The emergence in the 1970s of San Francisco's Harvey Milk and of other openly gay elected officials led to a backlash that made Anita Bryant's anti-gay crusade international news and that included a rash of violence against gay men and lesbians, including the assassination of Milk. The onslaught of AIDS in the 1980s threatened the movement's vitality because the disease took the lives of so many of its most energetic and inspiring members. But the resulting scapegoating of gay men by some religious leaders spurred legions of other gay men and lesbians to undertake activism that was unprecedented in its variety, scope and assertiveness.
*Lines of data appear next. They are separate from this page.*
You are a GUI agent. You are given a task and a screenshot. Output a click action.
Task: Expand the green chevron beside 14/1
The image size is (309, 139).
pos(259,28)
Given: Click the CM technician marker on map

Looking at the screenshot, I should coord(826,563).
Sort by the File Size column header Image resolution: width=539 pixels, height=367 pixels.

With narration by pop singer Melissa Etheridge, After Stonewall uses interviews with participants and historians to trace the ebb and flow of gay activism. Much of the documentary is concerned with developments in the United States. But there are acknowledgements of civil rights gains in other parts of the world as well. Denmark was the first country to legalize same-sex marriages. And South Africa's constitution codifies legal protections for lesbians and gay men that are far greater than those afforded by a patchwork of federal and local laws in the United States. This reflects the passion of such leaders as Archbishop Desmond Tutu, winner of the Nobel Prize for Peace in 1984 for his crusade against apartheid. "With the same energy I fight racism," Tutu says, "I fight homophobia."
Milestones in U.S. gay history that are shown in After Stonewall include the first Olympics-inspired Gay Games in 1982 and the first gay ball to be an official presidential inaugural event, in 1992. For the observation of the 20th anniversary of Dr. Martin Luther King, Jr.'s landmark "I have a dream . . . " speech, organizers included representatives of the National Coalition of Black Lesbians and Gays.
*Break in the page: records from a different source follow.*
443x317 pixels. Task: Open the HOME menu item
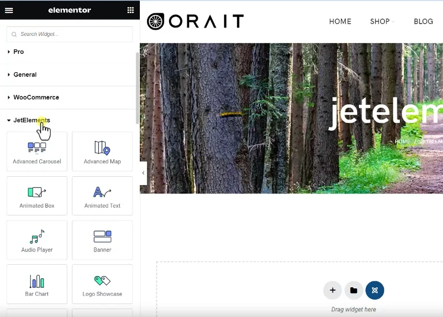tap(340, 21)
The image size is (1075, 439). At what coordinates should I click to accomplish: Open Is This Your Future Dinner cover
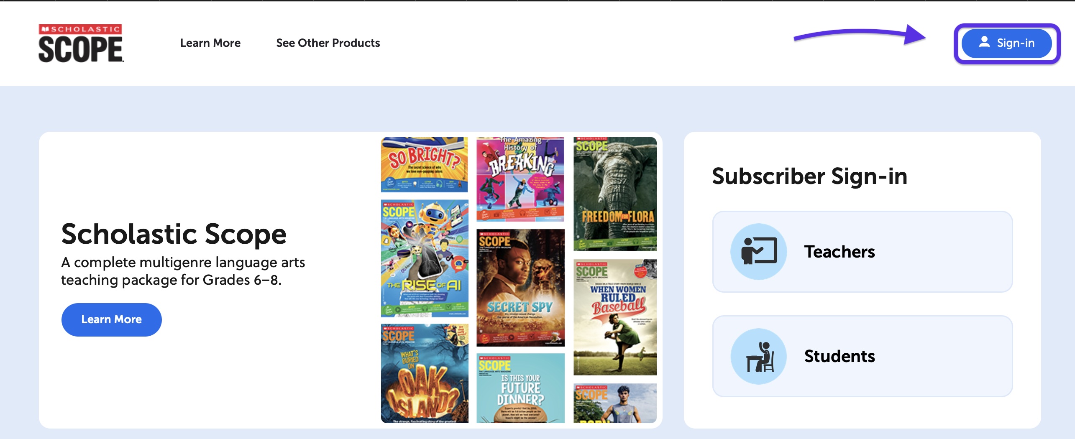click(520, 388)
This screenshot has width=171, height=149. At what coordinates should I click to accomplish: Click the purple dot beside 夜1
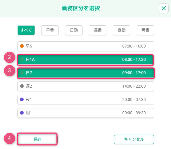click(x=22, y=100)
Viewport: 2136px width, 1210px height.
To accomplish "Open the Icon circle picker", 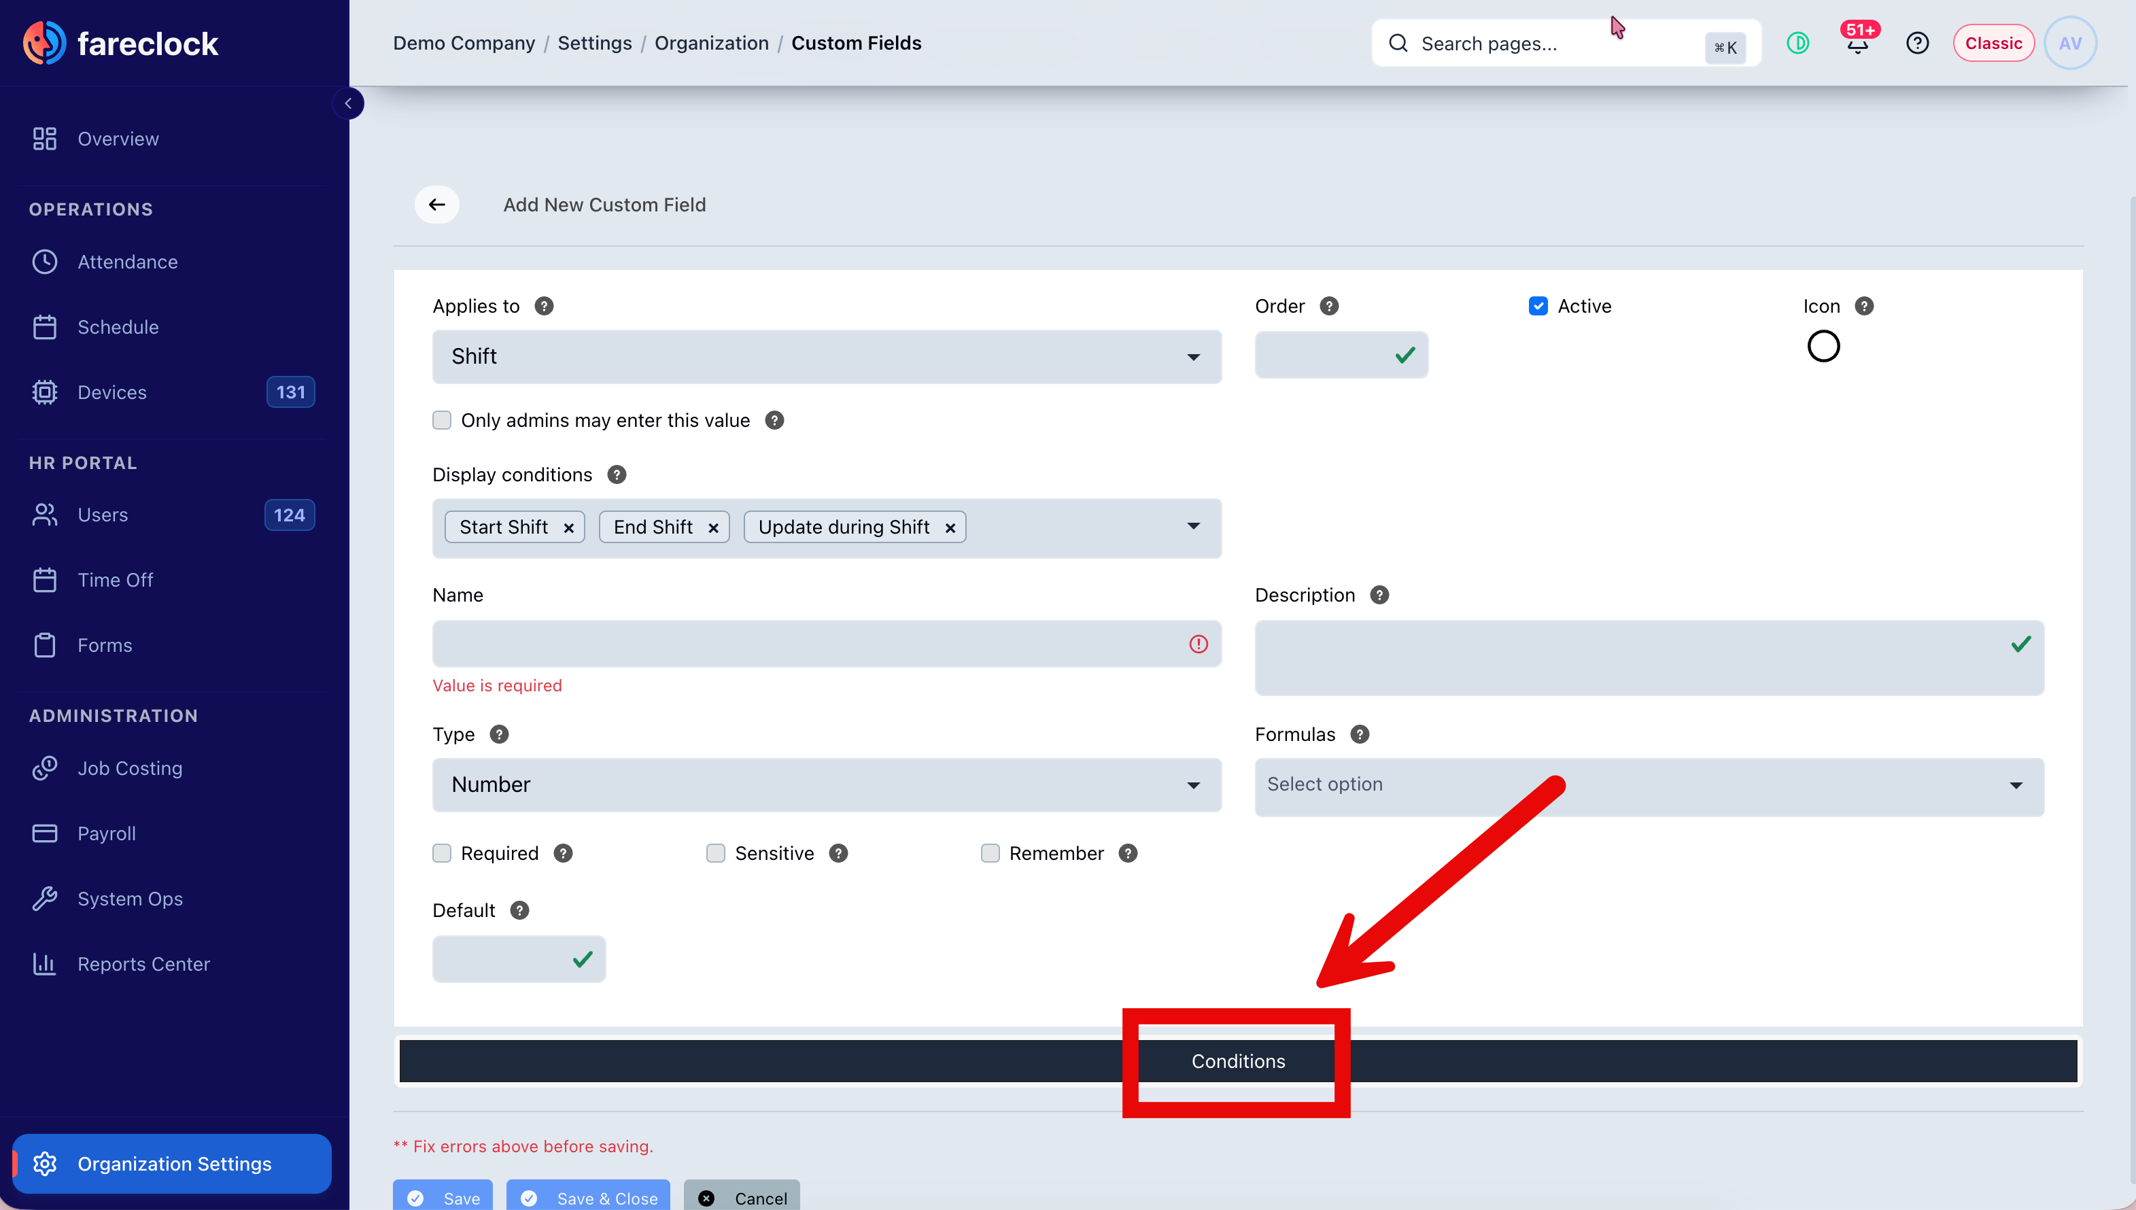I will coord(1823,347).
The documentary acknowledges setbacks and tragedies among advances and triumphs. A 1987 march on Washington marks the first showing of the Names Project AIDS quilt, which now has panels honoring so many who died of the disease that it is too large to be displayed in its entirety. And the fatal crucifixion of Matthew Shepard in Wyoming in 1998 and the deadly bashing of U.S. Army Pfc. Barry Winchell in 1999 reflect a continuing hatred of homosexuals that frequently finds release in violence and bloodshed.
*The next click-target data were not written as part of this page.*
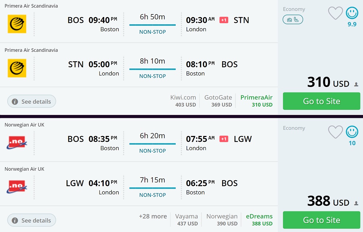Screen dimensions: 363x232
Task: Click the Primera Air logo on BOS–STN flight
Action: click(17, 24)
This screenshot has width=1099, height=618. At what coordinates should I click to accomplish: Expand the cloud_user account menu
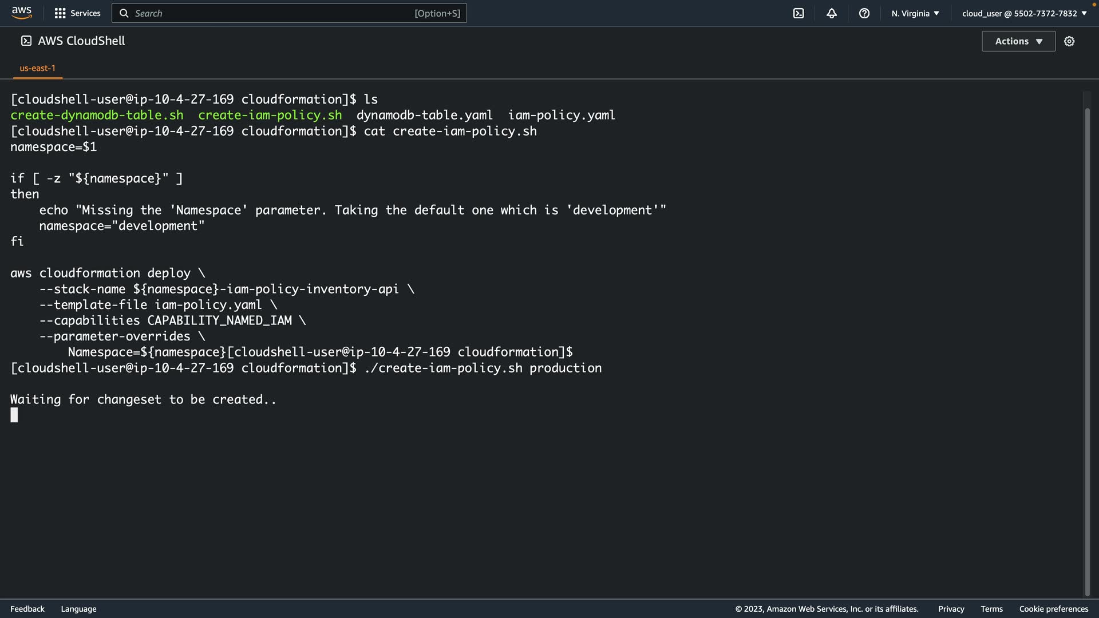tap(1024, 13)
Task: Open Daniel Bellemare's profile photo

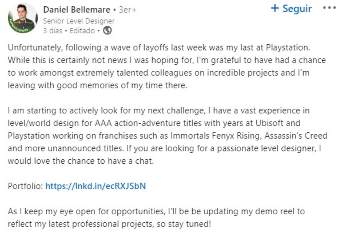Action: (x=22, y=18)
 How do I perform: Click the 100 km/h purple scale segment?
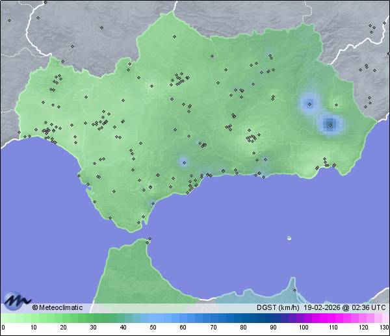303,318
After Stonewall ends with the 1993 March on Washington for Lesbian, Gay and Bi Equal Rights and an implicit suggestion that the march was the highwater mark in the contemporary gay/lesbian movement. The years since the documentary's release in 1999 have proved for many gay activists to be calm. For some, this marks a natural progression from the fiery enthusiasm of their youths to more mature interests. Lesbian historian Barbara Gittings, who also was interviewed in Before Stonewall, looks forward to settling in one of the many retirement communities being developed specifically for lesbians and gay men. She anticipates relaxing in a rocking chair while reminiscing with her former comrades in arms. "We'll sit around and say to each other, 'Do you remember when we picketed the White House in 1965?' "
But for a movement that has surged, receded and then surged again, this could be a lull before another resurgence. Looking back on the 30 years covered in After Stonewall, author Dorothy Allison says, "It was a time when each of us felt as if we held the world in our hands. We felt we could make things change. And we can."